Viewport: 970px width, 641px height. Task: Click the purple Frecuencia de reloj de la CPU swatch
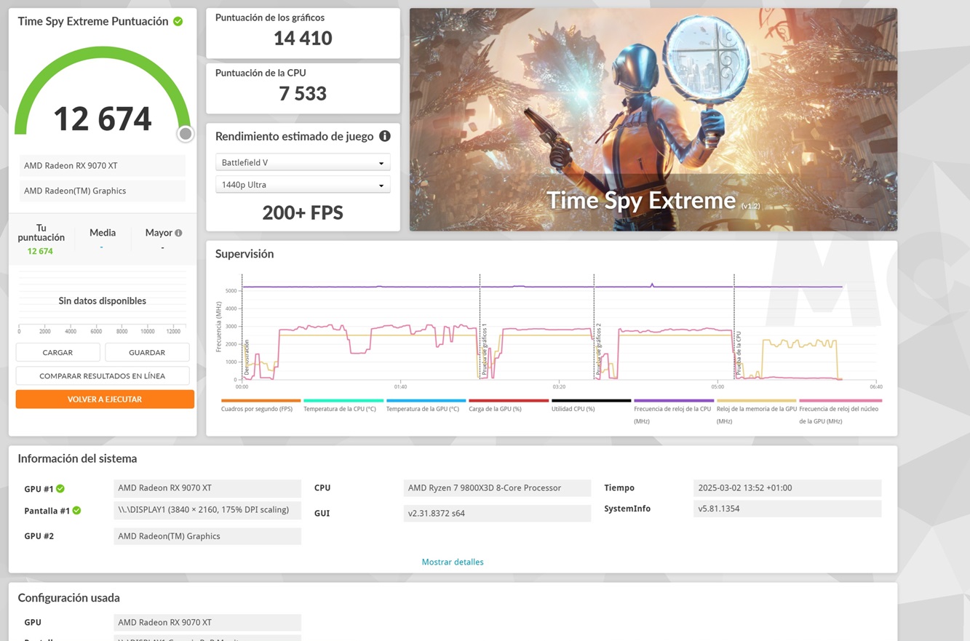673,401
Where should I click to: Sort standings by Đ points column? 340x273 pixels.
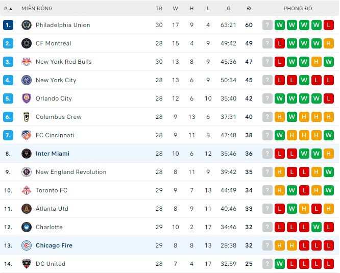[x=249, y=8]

==========

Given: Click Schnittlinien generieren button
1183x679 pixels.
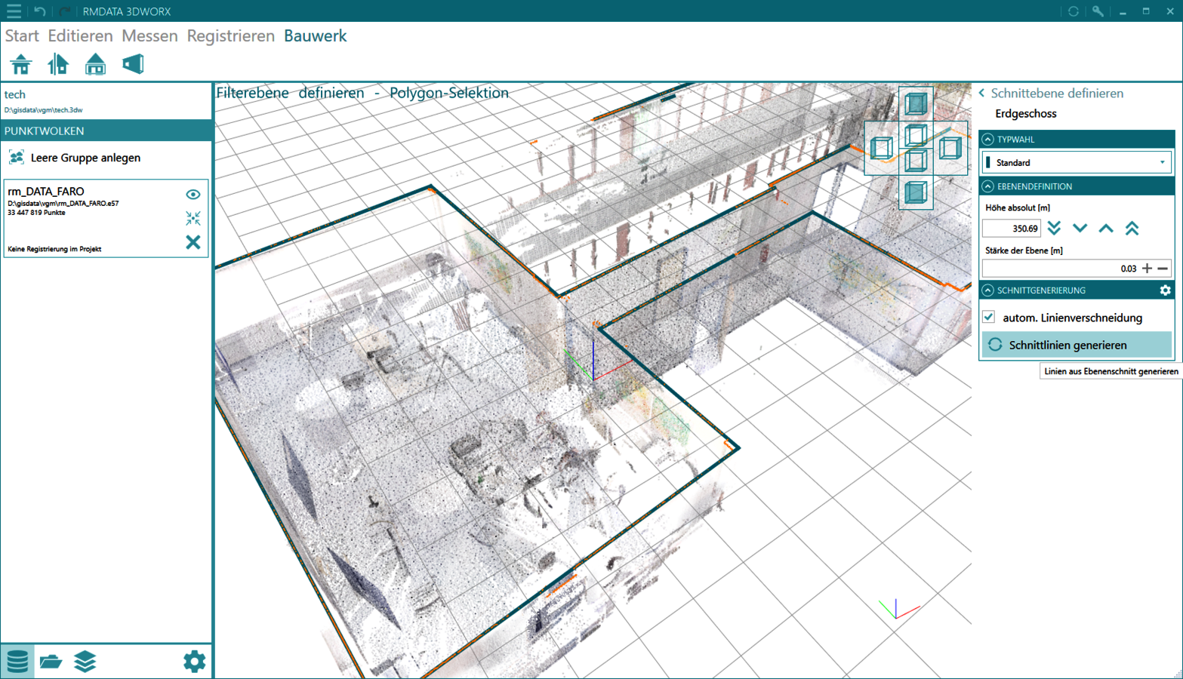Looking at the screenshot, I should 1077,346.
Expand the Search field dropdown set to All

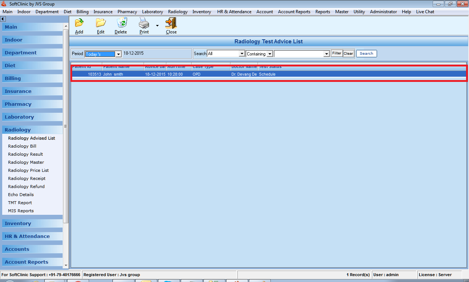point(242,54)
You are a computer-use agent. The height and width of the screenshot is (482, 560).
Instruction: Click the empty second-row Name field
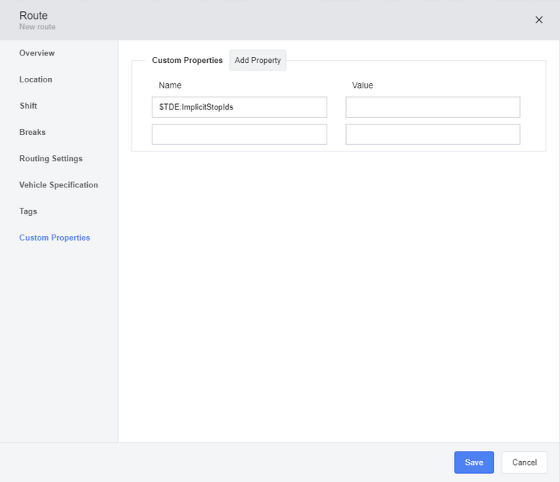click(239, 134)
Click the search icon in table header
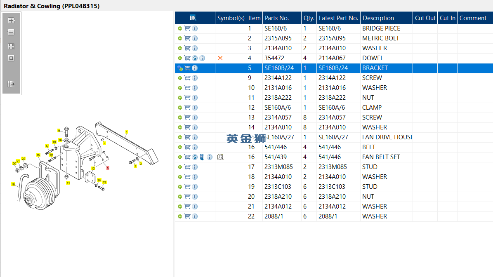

==========

[Instructions to follow]: Print, exactly, each line above from the one with "Given: Click Schnittlinien generieren button" to the one with "Click the search icon in table header", end lines included. Leave pictures out of it.

[Response area]:
Given: Click Schnittlinien generieren button
1183x679 pixels.
Looking at the screenshot, I should 1077,346.
Expand the Search field dropdown set to All

point(242,54)
You are a computer-use agent. The height and width of the screenshot is (482, 560).
Instruction: Click the empty second-row Name field
click(239, 134)
Click the search icon in table header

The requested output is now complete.